Muere Elgin Baylor, leyenda de Los Angeles Lakers

Su extraordinaria capacidad anotadora le convirtió en una estrella cuando la franquicia se trasladó de Minneapolis a Los Ángeles. Su récord de 61 puntos anotados en un partido de las Finales sigue vigente

Elgin Baylor, junto a su estatua en las afueras del Staples Center
Elgin Baylor, junto a su estatua en las afueras del Staples CenterReed Saxon

Elgin Baylor, una de las primeras grandes estrellas en la historia de Los Angeles Lakers, ha fallecido en Los Ángeles con 86 años. Baylor fue una referencia del baloncesto estadounidense desde su etapa universitaria. Con la Universidad de Seattle superó los 30 puntos por partido en los tres años de su etapa colegial y en su salto a la NBA se convirtió en la estrella de los Lakers que con él se trasladaron de Minneapolis a Los Ángeles. Toda su carrera la desarrolló en el mismo equipo y sus números reflejan la grandeza de un jugador único: 11 veces All-Star, 10 veces en el mejor equipo de la Liga, ganador del trofeo de Rookie del año, miembro del Salón de la Fama desde 1977, elegido uno de los 50 mejores jugadores de la historia de la Liga... Eso sí se quedó sin ganar el anillo porque se topó con los todopoderosos Boston Celtics de Bill Russell y Red Auerbach.

Baylor era un jugador de 1,96 capaz de hacer de todo como demostró en su año de novato. Aterrizó en la Liga en 1958 y fue el cuarto máximo anotador (24,9 puntos por partido), el tercer mejor reboteador (15) y el octavo mejor pasador (4,1). Esa misma temporada, en la que fue elegido Novato del año, alcanzó las finales, pero se estrelló con los Celtics. Hasta ocho veces llegó a pelear por el título, pero como otros grandes (Karl Malone, John Stockton, Pat Ewing, Pete Maravich, Allen Iverson...) se quedó sin premio.

La carrera de Baylor está marcada por extraordinarias actuaciones individuales. En 1960 se destapó con 71 puntos ante los Knicks. Nadie hasta esa fecha había alcanzado una anotación así. Y sólo tres jugadores (Wilt Chamberlain, Kobe Bryant y David Thompson) han sido capaces de superarle luego. Lo que no se ha batido es su récord de anotación en un partido de las finales. En 1962, ante los Celtics de Russell y Auerbach cómo no, sumó 61 puntos. Sus Lakers ganaron aquella batalla, pero no la guerra. Su promedio de 27,3 puntos en las series Finales es el cuarto mejor de la historia. Su adiós fue triste.

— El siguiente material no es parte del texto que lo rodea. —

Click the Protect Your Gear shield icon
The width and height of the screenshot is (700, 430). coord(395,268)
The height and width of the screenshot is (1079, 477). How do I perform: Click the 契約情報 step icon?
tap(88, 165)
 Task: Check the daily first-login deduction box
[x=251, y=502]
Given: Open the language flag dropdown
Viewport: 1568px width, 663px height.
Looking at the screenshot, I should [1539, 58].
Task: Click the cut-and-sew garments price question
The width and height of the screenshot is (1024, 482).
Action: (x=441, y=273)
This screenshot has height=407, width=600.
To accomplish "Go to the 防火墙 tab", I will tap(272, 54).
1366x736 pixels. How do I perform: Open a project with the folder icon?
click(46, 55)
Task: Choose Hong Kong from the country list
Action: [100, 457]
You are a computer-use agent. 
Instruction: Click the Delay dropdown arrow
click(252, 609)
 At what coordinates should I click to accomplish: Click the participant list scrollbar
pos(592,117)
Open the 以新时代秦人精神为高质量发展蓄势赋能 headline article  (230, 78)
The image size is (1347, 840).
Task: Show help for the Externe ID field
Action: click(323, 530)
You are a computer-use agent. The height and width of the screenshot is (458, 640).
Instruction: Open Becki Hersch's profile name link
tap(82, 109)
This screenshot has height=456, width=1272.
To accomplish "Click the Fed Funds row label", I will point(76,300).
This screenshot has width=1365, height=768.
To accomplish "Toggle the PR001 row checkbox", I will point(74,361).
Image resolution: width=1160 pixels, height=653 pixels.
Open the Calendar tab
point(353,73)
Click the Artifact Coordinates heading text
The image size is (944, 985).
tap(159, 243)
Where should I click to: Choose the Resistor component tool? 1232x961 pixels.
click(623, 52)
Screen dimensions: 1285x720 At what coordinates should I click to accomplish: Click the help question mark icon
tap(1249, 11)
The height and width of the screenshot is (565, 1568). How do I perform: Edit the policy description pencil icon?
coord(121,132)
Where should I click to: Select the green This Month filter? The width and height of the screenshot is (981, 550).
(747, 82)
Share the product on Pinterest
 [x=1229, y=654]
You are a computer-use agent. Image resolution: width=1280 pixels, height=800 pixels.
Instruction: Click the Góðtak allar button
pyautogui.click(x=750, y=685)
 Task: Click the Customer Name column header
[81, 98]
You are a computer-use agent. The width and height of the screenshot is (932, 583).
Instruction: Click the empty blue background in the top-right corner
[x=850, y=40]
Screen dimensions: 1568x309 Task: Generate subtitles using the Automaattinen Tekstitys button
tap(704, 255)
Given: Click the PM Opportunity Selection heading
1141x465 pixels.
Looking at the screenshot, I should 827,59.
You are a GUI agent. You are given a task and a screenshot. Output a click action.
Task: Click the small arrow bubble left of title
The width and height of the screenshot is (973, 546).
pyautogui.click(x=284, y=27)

Se despidió en la temporada 1971/72 por problemas en una rodilla y coincidiendo con su despedida el equipo encadenó una racha de 33 victorias y ganó el anillo.

Después de su retirada ejerció como entrenador en los New Orleans Jazz y fue directivo durante más de veinte años de Los Angeles Clippers. “Fue uno de los tiradores más espectaculares que he visto en mi vida. Pocos pueden compararse con él”, así definió a Baylor otro mito, Jerry West, el logo de la NBA.